Trois ans après The Suburbs, le quatrième chapitre de cette discographie, Reflektor, donne à nouveau la preuve d'une ferveur intacte et d'une ambition formelle toujours revigorée. Ce double album confirme en cela l'excellente impression laissée par la chanson-titre, publiée en single il y a quelques semaines.
La longueur atypique de ce morceau (7 minutes 30 secondes) se justifie par la puissance hypnotique de boucles, dont le groove synthétique avait rarement fréquenté jusque-là les univers concoctés par Arcade Fire. Plus que le caméo minimaliste de David Bowie (prouvant tout de même le respect inspiré par le groupe), c'est la présence de James Murphy, à la coproduction et au mixage, qui laisse son empreinte sur la direction artistique de ce titre et d'une grande partie de ce nouvel album.
Au sein du groupe LCD Sound System et à la tête de la maison de production DFA, ce musicien, DJ et producteur américain, est devenu, dans les années 2000, une des figures du renouveau dance-rock, signant ses musiques de pulsions à l'implacable allant.
UNE NOUVELLE ROUTE
Comme dans le clip de Reflektor, réalisé par le Néerlandais Anton Corbijn, qui met en scène le groupe au volant d'un camion, il semble que ces préoccupations rythmiques ont lancé la formation américano-québécoise sur une nouvelle route.
Si la flamme épique et joliment torturée du chanteur texan Win Butler demeure un fil rouge, chaque album d'Arcade Fire a dessiné un voyage singulier. Avec Funeral, il magnifiait le thème du deuil en confrontant instrumentation acoustique et électrique. Après un Black Mirror (2007) qui se faisait l'écho des malheurs du monde de façon plus théâtrale, The Suburbs (2010) creusait une chanson de proximité, évocation émouvante des souvenirs d'une adolescence banlieusarde.

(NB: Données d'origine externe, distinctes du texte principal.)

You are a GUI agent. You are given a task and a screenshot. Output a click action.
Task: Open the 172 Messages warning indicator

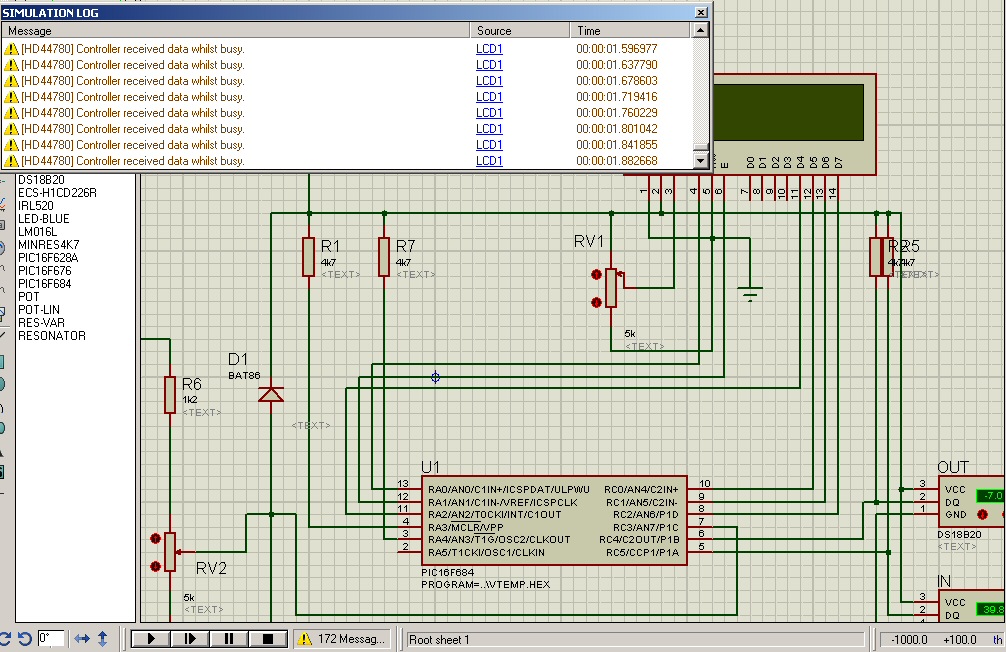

Moins narratif que ce dernier, Reflektor embrasse de nouveau l'anxiété ambiante, qu'elle trouve son origine dans la déshumanisation numérique, l'injustice sociale ou le vertige intime. Deux titres font référence au mythe d'Orphée – Awful Sound (Oh Eurydice) et It's Never Over (Hey Orpheus) –, peut-être pour signifier que, malgré les efforts des musiciens et des poètes, l'enfer n'est jamais loin.
En mettant en ligne sur sa page YouTube, vendredi 25 octobre, l'intégralité de son double album, Arcade Fire avait accompagné ses musiques d'images d'Orfeu Negro, le film réalisé, en 1959, par Marcel Camus, adaptation brésilienne du mythe orphique, écrite par Vinicius de Moraes et mise en musique par Carlos Jobim et Luiz Bonfa.
UNE MOSAÏQUE D'AUTRES INFLUENCES
Au-delà de la référence à l'éternelle damnation, on pouvait lire là une envie de couleurs et de rythmes tropicaux. Quelques-uns des treize morceaux de Reflektor se nourrissent d'ailleurs de groove caribéens (Flashbulb Eyes) et carnavalesques (la ronde de percussions accompagnant l'humeur dancehall de Here Comes the Night Time). Ces emprunts et leur fusion dans une mosaïque d'autres influences peuvent rappeler la façon dont des groupes comme les Talking Heads (Remain in Light) ou The Clash (London Calling ou Sandinista) conceptualisaient les métissages.
S'ils n'ont pas tous des allures de sarabande, ces longs morceaux sont souvent guidés par une dynamique chamanique (le beat glam rock de Joan of Arc, la basse très Billie Jean du somptueux We Exist, l'electro-pop façon New Order dans Afterlife ...), sur laquelle s'agrègent trouvailles instrumentales et mélodies vivifiantes, portées comme toujours par l'euphorie collective.
Souvent complexes, ne dédaignant pas le grandiose, ces trames évitent la pesanteur et enrichissent les émotions avec luminosité, certains titres se contentant même de la pure excitation du rock (Normal Person) ou d'une apaisante quiétude (la ballade finale Supersymmetry et sa longue coda évanescente).
Reflektor d'Arcade Fire, 2 CD Barclay/Universal.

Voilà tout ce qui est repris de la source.